In the United States, President Barack Obama has made science a centrepiece of his agenda, vowing to restore it to its "rightful place" as he stood in the bright February sunshine on Inauguration Day. No such pledge has come in Canada, and no leader has taken up the researchers' mantle in the same way.

For its part, the Harper government complains it has not received due credit for its bricks-and-mortar investments and new initiatives designed to attract top scientists to Canada. But questions about how research funding is handed out, the elimination of the position of science adviser and the federal government's actions on issues such as climate change have only heightened the sense among many scientists that they are being sidelined.

"I think they would very much like a signal from the government that it really does see science and technology as important," Mr. Manning said.

His interest in science is long held. He majored in physics before switching to economics in his final year at the University of Alberta. His political memoirs detail his teenage forays into basic research in a homemade lab, even convincing a hired hand on his family's farm that he was manufacturing "the Bomb."

Mr. Manning jokes that he switched his major to economics from physics because he couldn't hack the math. A premier's son, he entered politics after a consulting career, quickly gaining a national profile as the leader of a powerful new Western populist movement.

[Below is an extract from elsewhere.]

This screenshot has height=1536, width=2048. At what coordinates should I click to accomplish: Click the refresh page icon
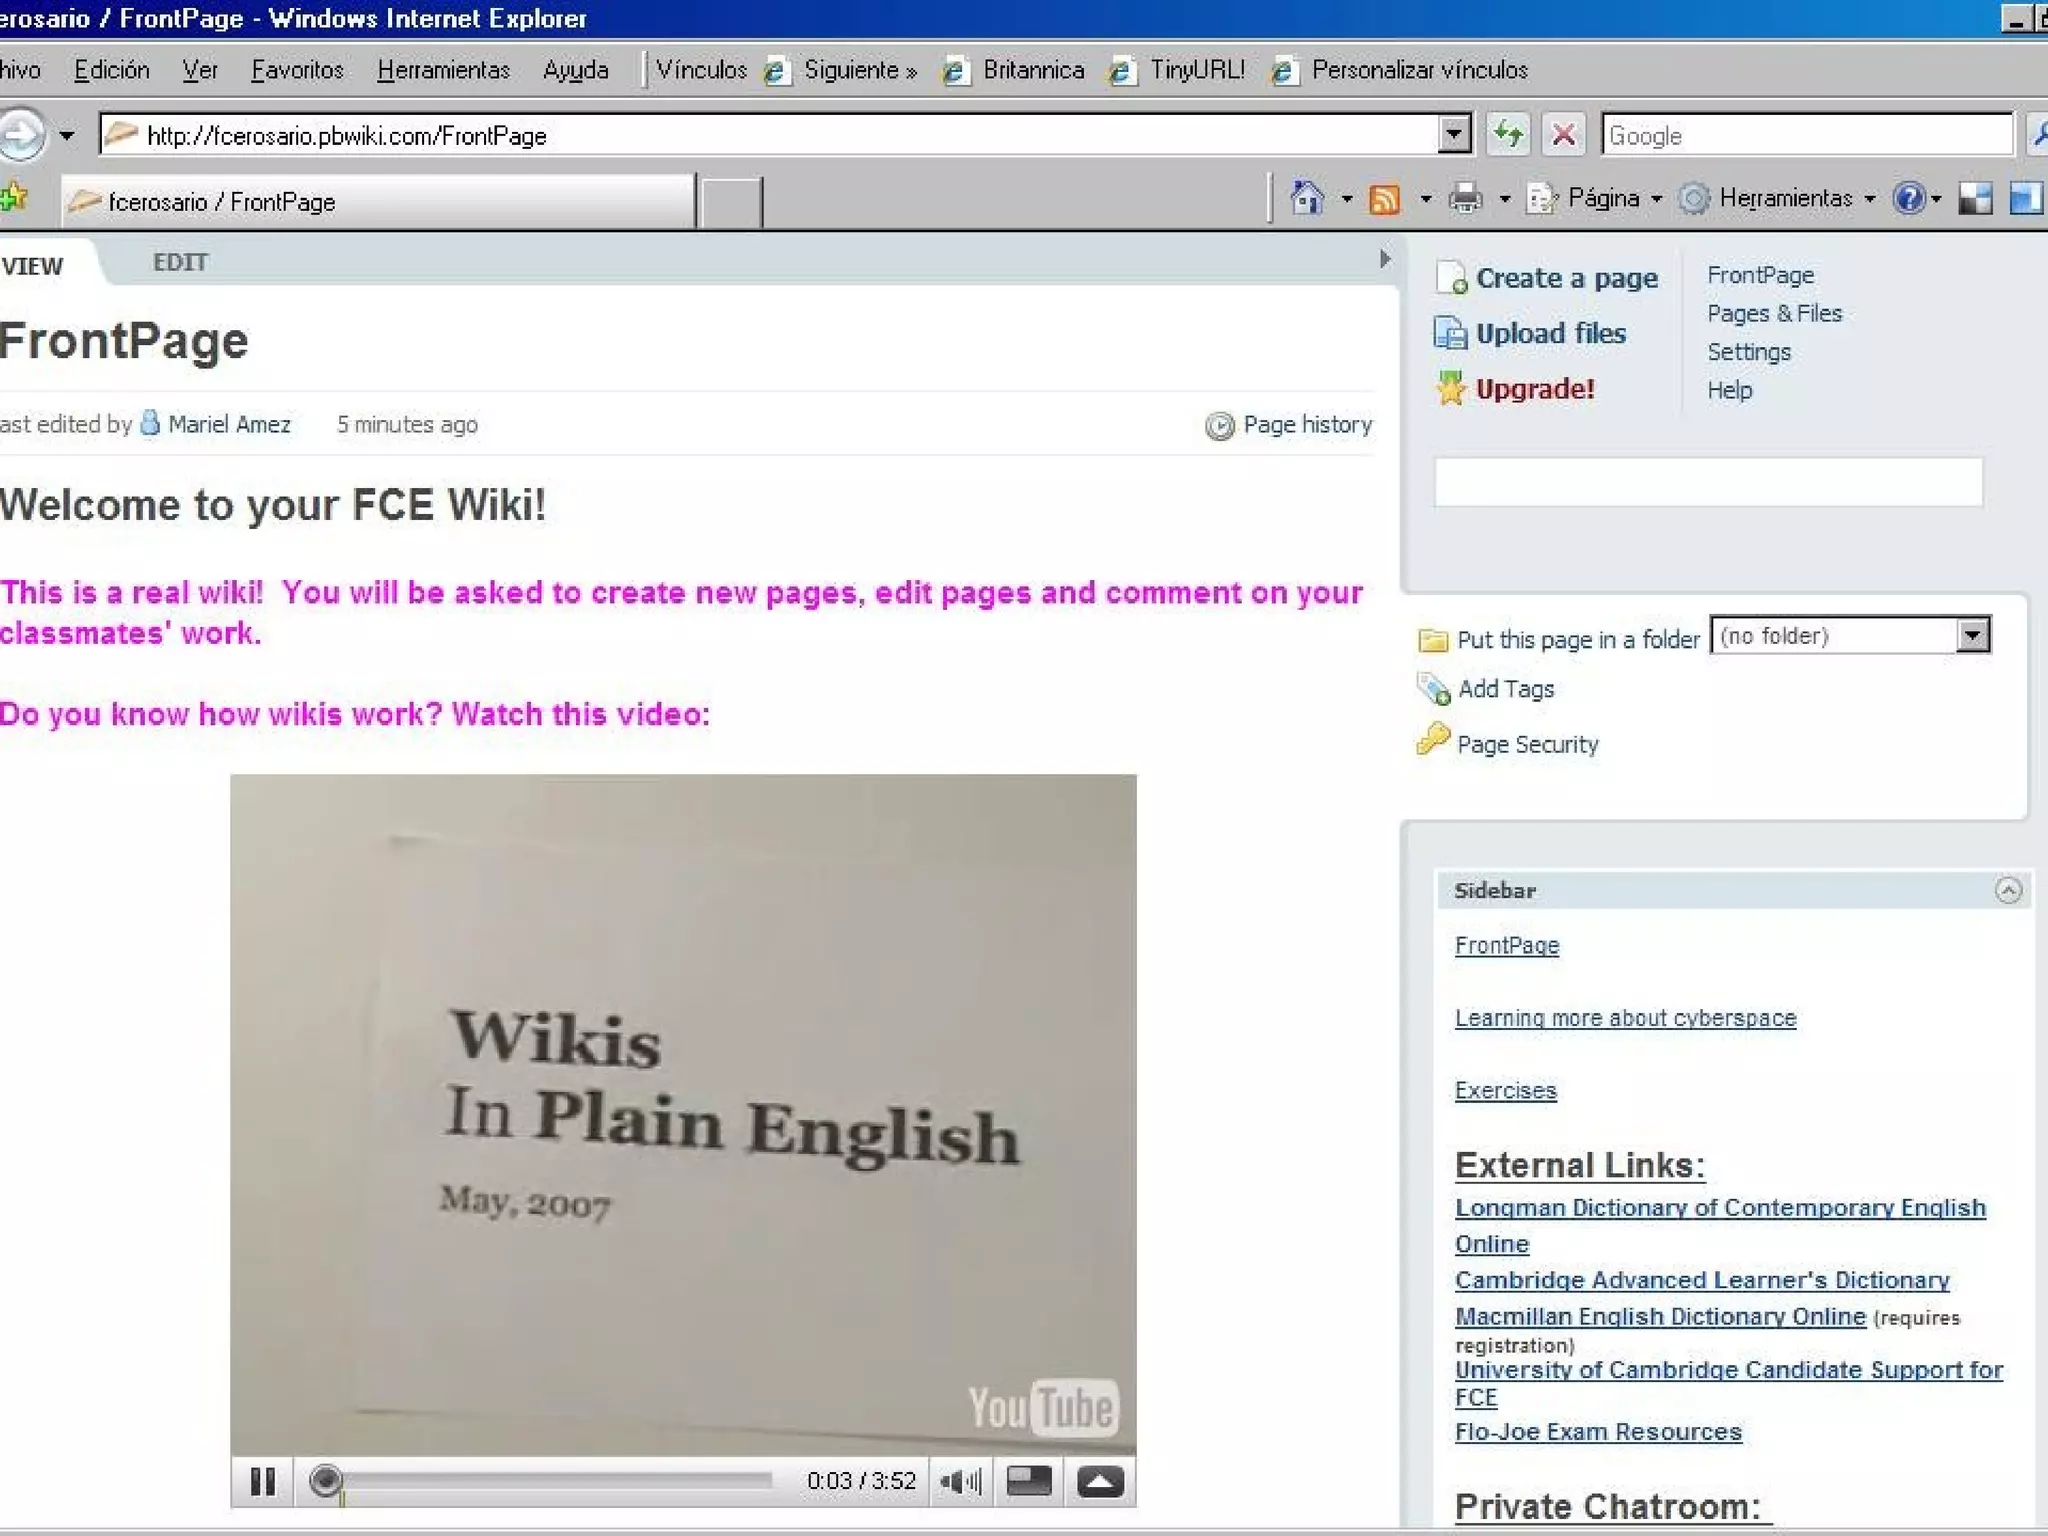click(x=1508, y=135)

Those days seemed far away this week as Mr. Manning shared the stage with broadcaster and environmental icon David Suzuki at a conference in Gatineau, Que., organized by the union representing professional federal workers. He and Dr. Suzuki were paired up to show different perspectives on science policy, a spokeswoman for the event said, and to see how the two sides might meet.

"There are a lot of things that we agree on," Dr. Suzuki said. "Our big disagreement is he thinks the free market is going to solve everything, which is total bullshit."

Asked about his deep Christian convictions, Mr. Manning said they do not put him offside with scientific thought. One can think that genetic mutations and natural selection have something to do with the development of life, he explains, and also believe there is a direction to things that comes from God.

"Science explains what is going on," he said.